AIM OF THE TASK: Here are some records. Transcribe all of them exactly.

EXCERPTED RECORDS:

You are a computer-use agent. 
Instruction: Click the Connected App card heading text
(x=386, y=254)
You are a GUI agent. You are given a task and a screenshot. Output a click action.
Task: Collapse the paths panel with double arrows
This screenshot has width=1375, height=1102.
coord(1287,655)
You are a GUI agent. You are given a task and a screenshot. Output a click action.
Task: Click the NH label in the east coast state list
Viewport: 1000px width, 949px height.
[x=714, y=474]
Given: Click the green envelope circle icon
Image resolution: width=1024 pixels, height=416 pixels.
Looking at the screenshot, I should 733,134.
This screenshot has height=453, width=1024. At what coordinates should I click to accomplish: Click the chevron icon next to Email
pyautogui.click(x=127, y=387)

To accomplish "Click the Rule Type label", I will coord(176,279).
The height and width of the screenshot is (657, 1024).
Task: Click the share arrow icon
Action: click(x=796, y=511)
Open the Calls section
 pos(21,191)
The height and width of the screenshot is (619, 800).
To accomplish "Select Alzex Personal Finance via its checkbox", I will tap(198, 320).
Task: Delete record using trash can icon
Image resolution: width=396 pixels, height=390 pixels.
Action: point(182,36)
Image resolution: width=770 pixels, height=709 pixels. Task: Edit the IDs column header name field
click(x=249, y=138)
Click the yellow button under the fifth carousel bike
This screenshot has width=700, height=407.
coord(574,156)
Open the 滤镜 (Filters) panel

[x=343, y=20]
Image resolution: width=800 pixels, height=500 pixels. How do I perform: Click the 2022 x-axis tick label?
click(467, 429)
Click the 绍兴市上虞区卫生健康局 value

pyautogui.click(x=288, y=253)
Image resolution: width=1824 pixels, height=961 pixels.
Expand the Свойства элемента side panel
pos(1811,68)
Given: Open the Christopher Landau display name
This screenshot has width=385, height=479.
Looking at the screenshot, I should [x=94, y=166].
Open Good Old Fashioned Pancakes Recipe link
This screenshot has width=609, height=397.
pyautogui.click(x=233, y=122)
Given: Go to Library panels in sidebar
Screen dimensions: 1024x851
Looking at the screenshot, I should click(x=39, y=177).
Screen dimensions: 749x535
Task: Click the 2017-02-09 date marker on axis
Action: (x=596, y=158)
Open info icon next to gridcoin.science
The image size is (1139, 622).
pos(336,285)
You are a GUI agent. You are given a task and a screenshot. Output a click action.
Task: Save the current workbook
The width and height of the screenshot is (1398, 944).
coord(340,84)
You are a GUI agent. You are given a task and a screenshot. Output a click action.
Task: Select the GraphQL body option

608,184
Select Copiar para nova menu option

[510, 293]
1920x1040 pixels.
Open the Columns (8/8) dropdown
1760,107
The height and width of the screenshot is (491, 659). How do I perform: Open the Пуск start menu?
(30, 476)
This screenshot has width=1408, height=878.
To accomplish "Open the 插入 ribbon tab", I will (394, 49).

OUTPUT FOR THIS EXERCISE:
You are a computer-use agent. 
Instruction: Click the Connected App card heading text
(x=386, y=254)
You are a GUI agent. You are given a task and a screenshot. Output a click action.
Task: Collapse the paths panel with double arrows
This screenshot has width=1375, height=1102.
coord(1287,655)
You are a GUI agent. You are given a task and a screenshot. Output a click action.
Task: Click the NH label in the east coast state list
Viewport: 1000px width, 949px height.
[x=714, y=474]
Given: Click the green envelope circle icon
Image resolution: width=1024 pixels, height=416 pixels.
Looking at the screenshot, I should 733,134.
This screenshot has height=453, width=1024. At what coordinates should I click to accomplish: Click the chevron icon next to Email
pyautogui.click(x=127, y=387)

To accomplish "Click the Rule Type label", I will coord(176,279).
The height and width of the screenshot is (657, 1024).
Task: Click the share arrow icon
Action: click(x=796, y=511)
Open the Calls section
 pos(21,191)
The height and width of the screenshot is (619, 800).
To accomplish "Select Alzex Personal Finance via its checkbox", I will tap(198, 320).
Task: Delete record using trash can icon
Image resolution: width=396 pixels, height=390 pixels.
Action: point(182,36)
Image resolution: width=770 pixels, height=709 pixels. Task: Edit the IDs column header name field
click(x=249, y=138)
Click the yellow button under the fifth carousel bike
This screenshot has width=700, height=407.
coord(574,156)
Open the 滤镜 (Filters) panel

[x=343, y=20]
Image resolution: width=800 pixels, height=500 pixels. How do I perform: Click the 2022 x-axis tick label?
click(467, 429)
Click the 绍兴市上虞区卫生健康局 value

pyautogui.click(x=288, y=253)
Image resolution: width=1824 pixels, height=961 pixels.
Expand the Свойства элемента side panel
pos(1811,68)
Given: Open the Christopher Landau display name
This screenshot has width=385, height=479.
Looking at the screenshot, I should [x=94, y=166].
Open Good Old Fashioned Pancakes Recipe link
This screenshot has width=609, height=397.
pyautogui.click(x=233, y=122)
Given: Go to Library panels in sidebar
Screen dimensions: 1024x851
Looking at the screenshot, I should click(x=39, y=177).
Screen dimensions: 749x535
Task: Click the 2017-02-09 date marker on axis
Action: (x=596, y=158)
Open info icon next to gridcoin.science
The image size is (1139, 622).
pos(336,285)
You are a GUI agent. You are given a task and a screenshot. Output a click action.
Task: Save the current workbook
The width and height of the screenshot is (1398, 944).
coord(340,84)
You are a GUI agent. You are given a task and a screenshot. Output a click action.
Task: Select the GraphQL body option

608,184
Select Copiar para nova menu option

[510, 293]
1920x1040 pixels.
Open the Columns (8/8) dropdown
1760,107
The height and width of the screenshot is (491, 659). How do I perform: Open the Пуск start menu?
(30, 476)
This screenshot has width=1408, height=878.
To accomplish "Open the 插入 ribbon tab", I will (394, 49).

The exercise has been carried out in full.